- Recorded data
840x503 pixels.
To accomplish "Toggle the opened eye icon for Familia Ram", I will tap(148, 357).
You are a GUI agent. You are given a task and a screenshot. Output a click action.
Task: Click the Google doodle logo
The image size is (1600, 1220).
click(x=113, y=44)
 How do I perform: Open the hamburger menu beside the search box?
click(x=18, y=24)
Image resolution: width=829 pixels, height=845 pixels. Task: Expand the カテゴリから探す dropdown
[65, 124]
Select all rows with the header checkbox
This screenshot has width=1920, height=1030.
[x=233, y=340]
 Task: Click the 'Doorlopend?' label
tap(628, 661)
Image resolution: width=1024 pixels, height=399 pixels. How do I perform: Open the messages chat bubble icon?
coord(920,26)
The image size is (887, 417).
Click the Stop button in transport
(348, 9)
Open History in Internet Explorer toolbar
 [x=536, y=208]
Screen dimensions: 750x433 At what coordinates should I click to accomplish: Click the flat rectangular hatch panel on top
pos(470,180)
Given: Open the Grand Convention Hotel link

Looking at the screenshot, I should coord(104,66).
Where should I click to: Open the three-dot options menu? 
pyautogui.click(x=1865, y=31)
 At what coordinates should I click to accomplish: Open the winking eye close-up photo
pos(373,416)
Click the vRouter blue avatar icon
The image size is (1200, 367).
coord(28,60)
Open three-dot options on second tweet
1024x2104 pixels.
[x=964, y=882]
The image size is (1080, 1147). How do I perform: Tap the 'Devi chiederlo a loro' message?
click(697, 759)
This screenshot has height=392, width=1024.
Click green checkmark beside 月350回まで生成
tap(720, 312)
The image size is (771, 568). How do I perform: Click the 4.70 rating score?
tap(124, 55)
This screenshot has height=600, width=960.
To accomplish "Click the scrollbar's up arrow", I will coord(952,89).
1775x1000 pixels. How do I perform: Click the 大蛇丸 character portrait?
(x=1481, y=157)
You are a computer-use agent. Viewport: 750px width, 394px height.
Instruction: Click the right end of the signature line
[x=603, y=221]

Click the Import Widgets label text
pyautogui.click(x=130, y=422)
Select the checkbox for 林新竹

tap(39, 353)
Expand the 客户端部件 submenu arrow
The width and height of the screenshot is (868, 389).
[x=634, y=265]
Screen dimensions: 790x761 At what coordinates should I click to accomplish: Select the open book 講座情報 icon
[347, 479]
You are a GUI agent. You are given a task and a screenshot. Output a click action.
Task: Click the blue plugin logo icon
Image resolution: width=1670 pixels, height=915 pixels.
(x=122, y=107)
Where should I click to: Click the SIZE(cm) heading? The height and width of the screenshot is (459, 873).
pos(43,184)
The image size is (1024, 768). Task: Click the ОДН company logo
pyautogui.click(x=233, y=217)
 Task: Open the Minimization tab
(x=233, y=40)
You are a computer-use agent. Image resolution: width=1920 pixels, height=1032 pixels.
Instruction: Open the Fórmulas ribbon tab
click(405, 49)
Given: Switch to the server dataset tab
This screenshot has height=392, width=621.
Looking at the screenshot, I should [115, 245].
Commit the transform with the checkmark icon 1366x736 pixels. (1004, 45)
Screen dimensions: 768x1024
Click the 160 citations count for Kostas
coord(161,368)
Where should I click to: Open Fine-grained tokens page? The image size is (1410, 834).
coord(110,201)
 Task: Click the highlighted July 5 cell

- Assignment
Pull every line containing "with" out of the material and copy it.

- Completed task
Select all rows with the header checkbox
Commit the transform with the checkmark icon 1366x736 pixels. (1004, 45)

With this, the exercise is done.